Background: Volume increases of the hippocampus after electroconvulsive therapy (ECT) are a robust finding, pointing into the direction of neurogenesis. However, such volumetric increases could also be explained by edema and/or neuroplastic changes (such as angiogenesis).
Objectives: If edema explains the volume increase of the hippocampus we hypothesize it would lead to increased mean diffusivity (MD). If neuroplastic would explain the volume increase, it would lead to decreased MD. To investigate angiogenesis as explanation we studied the perfusion fraction f and the pseudodiffusion component D* obtained from intravoxel incoherent motion (IVIM) data, and relative perfusion changes obtained from arterial spin labelling (ASL) data.
Methods: Using ultra-high field (7 tesla) MRI we acquired IVIM and ASL data. We compared MD, f, D* and ASL values for both hippocampi in 21 patients (before and after 10 ECT sessions) and 8 healthy controls (without ECT) in a linear mixed model adjusting for age and gender.

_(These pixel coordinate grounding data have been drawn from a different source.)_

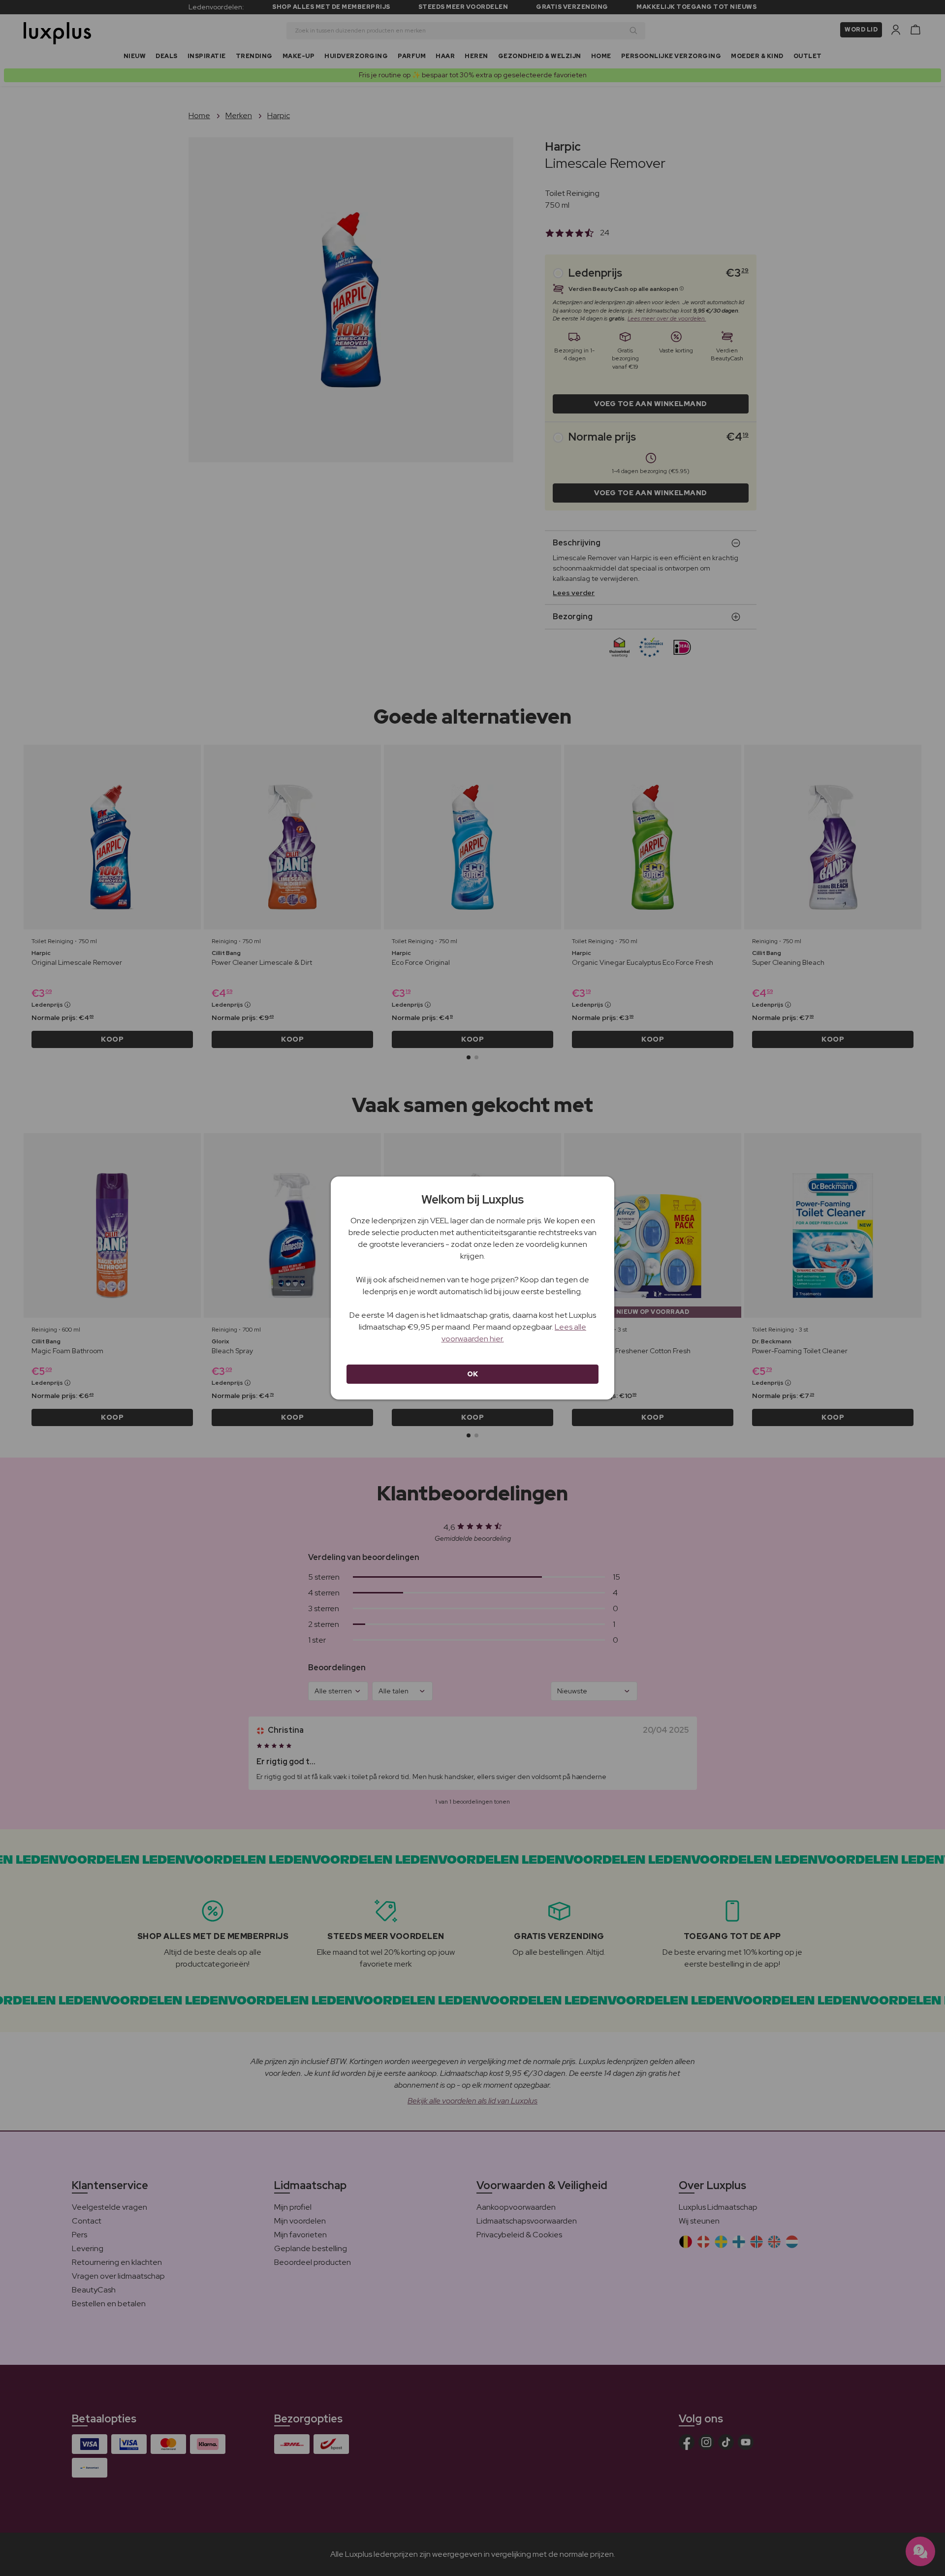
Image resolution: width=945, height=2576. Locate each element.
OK (472, 1373)
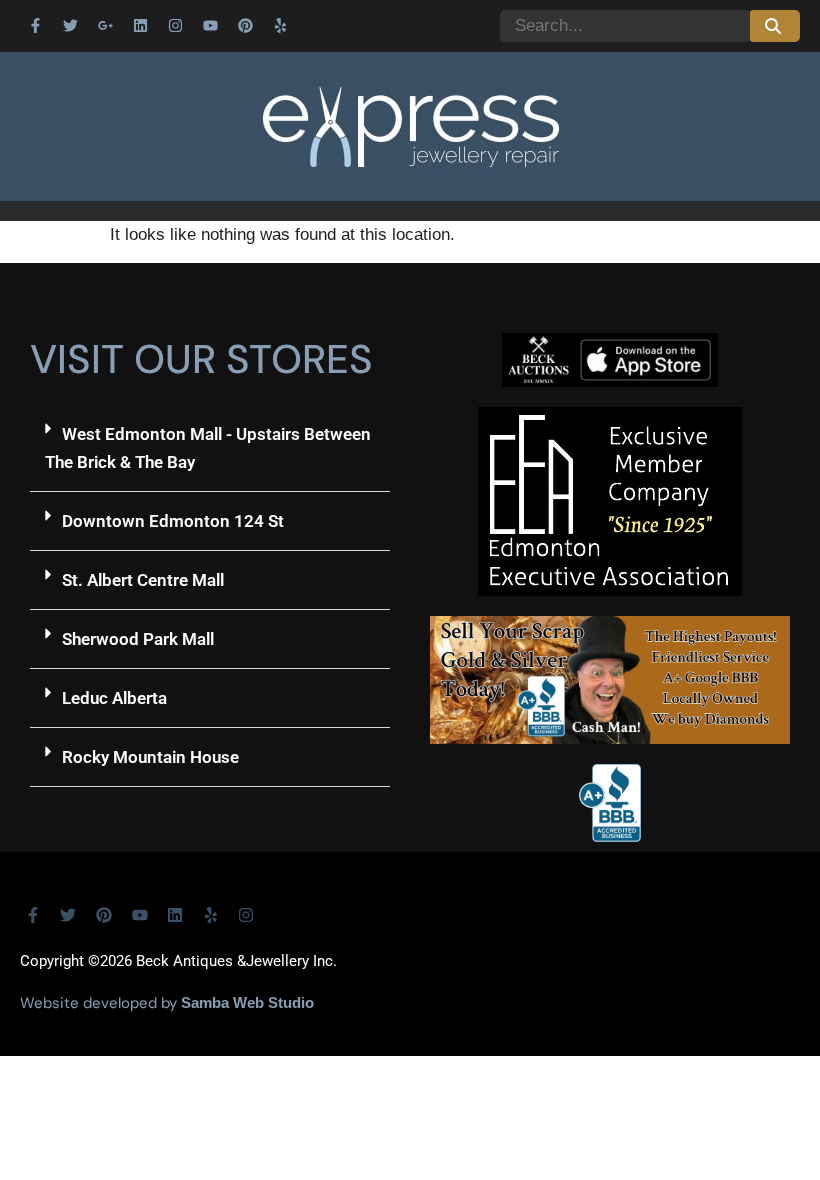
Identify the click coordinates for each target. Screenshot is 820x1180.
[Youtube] (210, 25)
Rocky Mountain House (150, 757)
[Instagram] (175, 25)
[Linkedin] (140, 25)
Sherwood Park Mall (138, 639)
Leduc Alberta (114, 698)
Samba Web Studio (247, 1002)
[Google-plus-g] (105, 25)
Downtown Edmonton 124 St (173, 521)
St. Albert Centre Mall (143, 580)
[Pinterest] (245, 25)
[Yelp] (280, 25)
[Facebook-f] (35, 25)
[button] (210, 448)
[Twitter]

Results: We found a significant decrease in MD (which was absent in the healthy controls) in the left and right hippocampus (t = -3.98, p <0.001). In addition, a decrease in f (t = -4.61, p <0.001, but not in controls) and no differences in D* or ASL perfusion values (both p > 0.05) were found.
Conclusions: The decrease in MD in perfusion fraction f suggest that formation of edema nor angiogenesis are responsible for the ECT-induced volume increases in the hippocampus. Also, it supports the hypothesis that hippocampal volume increases might be due to neuroplastic changes. (C) 2020 The Author(s). Published by Elsevier Inc.